赵亦孜追着顾云宣解释,顾云宣不为所动,她只好拿出杀手锏道:
“我真没骗你,养伤十日半个月就养回来了,这样,我以后每天都给你做好吃的,好不好?”
顾云宣停下脚步,转头看她,赵亦孜认真看他,岳辞在一旁不忍她为了自己如此为难,问道:
“真的没有别的法子了吗?”
那意思,他不想欠顾云宣的情,也不想赵亦孜为他娘如此受委屈讨好顾云宣。
赵亦孜认真地摇头:“没有,她的身体很虚弱,需要最大的花灵护身,每日靠自身的血液再生能力,还不够流失的。”
她的话并没有故意说严重,岳辞却神色哀伤了一下。
贲栎螣震惊:“那她的血为何会流失?是怎么流失的?”
赵亦孜噎住,犹豫地看着岳辞,岳辞强装镇定:“没事,你实话实说,我听着。”
赵亦孜叹一口气:
“就在刚才,如果我再慢些,你们会看到她七窍流血,不知为何,有时候甚至流的汗都是......我在这里五年,得了这里的医术真传,作为医者,不可不救任何一个需要救治的人,只可惜,我的血型不可给她太多,否则会适得其反。”

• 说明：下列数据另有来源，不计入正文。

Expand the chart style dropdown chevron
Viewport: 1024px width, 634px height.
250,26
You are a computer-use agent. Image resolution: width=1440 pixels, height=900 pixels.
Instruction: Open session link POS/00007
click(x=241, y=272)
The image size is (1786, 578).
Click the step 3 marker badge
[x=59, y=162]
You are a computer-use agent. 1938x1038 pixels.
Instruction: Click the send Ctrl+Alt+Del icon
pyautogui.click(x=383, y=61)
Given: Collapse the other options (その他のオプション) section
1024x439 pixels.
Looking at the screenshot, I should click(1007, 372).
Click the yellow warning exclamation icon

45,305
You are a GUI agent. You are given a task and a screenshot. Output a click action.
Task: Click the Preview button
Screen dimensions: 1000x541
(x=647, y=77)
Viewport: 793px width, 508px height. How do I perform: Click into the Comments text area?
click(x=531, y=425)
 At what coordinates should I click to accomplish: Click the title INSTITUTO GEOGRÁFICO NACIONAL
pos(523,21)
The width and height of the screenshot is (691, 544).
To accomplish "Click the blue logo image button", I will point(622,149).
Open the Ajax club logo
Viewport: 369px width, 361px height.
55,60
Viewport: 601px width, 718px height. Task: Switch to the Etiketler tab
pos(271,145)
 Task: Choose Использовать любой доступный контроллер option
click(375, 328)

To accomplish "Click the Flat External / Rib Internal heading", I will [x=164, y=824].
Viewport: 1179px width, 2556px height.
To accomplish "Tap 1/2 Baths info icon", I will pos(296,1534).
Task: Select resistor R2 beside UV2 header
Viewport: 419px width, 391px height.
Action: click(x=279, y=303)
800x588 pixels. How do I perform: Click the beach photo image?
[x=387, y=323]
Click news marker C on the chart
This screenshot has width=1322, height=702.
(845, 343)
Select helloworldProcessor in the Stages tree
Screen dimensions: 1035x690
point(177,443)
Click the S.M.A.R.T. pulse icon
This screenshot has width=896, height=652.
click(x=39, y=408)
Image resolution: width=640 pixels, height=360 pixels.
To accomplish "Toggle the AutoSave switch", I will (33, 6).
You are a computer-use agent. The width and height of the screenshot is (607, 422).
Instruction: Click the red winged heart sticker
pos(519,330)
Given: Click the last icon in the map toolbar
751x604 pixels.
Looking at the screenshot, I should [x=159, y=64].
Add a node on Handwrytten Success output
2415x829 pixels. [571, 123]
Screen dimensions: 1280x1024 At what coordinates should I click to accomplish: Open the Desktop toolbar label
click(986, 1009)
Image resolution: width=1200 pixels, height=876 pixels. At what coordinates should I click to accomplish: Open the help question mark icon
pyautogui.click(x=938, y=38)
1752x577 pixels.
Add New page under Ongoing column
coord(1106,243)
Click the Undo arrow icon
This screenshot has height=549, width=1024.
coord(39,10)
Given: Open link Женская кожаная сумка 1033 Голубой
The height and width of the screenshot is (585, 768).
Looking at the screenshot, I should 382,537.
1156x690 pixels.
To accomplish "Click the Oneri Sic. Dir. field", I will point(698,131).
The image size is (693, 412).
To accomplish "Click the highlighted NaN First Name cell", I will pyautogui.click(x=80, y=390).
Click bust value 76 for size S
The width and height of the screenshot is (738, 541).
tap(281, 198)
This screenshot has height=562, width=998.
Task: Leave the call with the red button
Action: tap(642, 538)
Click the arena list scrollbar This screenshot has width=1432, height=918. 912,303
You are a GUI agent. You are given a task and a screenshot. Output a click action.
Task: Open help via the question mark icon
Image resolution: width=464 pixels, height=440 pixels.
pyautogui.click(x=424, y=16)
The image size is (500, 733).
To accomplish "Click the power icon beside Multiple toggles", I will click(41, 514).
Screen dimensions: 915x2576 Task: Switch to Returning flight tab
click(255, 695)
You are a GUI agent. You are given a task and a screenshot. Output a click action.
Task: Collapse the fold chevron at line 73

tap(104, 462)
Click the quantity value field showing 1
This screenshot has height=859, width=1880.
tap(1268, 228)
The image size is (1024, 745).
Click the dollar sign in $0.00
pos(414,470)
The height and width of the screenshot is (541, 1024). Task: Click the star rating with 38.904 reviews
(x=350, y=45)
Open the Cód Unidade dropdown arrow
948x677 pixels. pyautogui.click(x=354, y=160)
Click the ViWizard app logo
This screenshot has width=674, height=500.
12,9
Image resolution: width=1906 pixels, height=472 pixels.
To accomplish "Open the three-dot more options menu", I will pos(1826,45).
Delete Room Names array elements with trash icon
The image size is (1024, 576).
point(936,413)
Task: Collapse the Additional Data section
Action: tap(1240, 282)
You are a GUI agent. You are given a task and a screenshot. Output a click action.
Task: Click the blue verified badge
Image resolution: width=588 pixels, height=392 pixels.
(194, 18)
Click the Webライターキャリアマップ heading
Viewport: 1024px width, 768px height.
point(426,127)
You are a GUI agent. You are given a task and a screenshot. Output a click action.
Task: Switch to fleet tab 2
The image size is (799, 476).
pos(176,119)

她这算是解释顾云宣心中的猜疑,顾云宣见状,不舍得再生气:
“好,我给她献血,你答应我给我每日做好吃的了,不能对我食言。”
赵亦孜立马露出笑意:“就知道徒儿最善解为师意了!”
顾云宣斜眼看她一眼,没事,给她时间,她慢慢会懂的。
“亦孜,此针扎手臂不疼吧?”
看到那个针孔要扎进自己的手臂时,顾云宣慌了。
赵亦孜憋着笑,学着护士的话温柔道:“不疼,乖,闭上眼睛,我会轻轻的,不让你疼啊。”
顾云宣小脸一红,闭上了眼睛,满脑子都是她的那句带着些歧义,容易让人想歪的话语。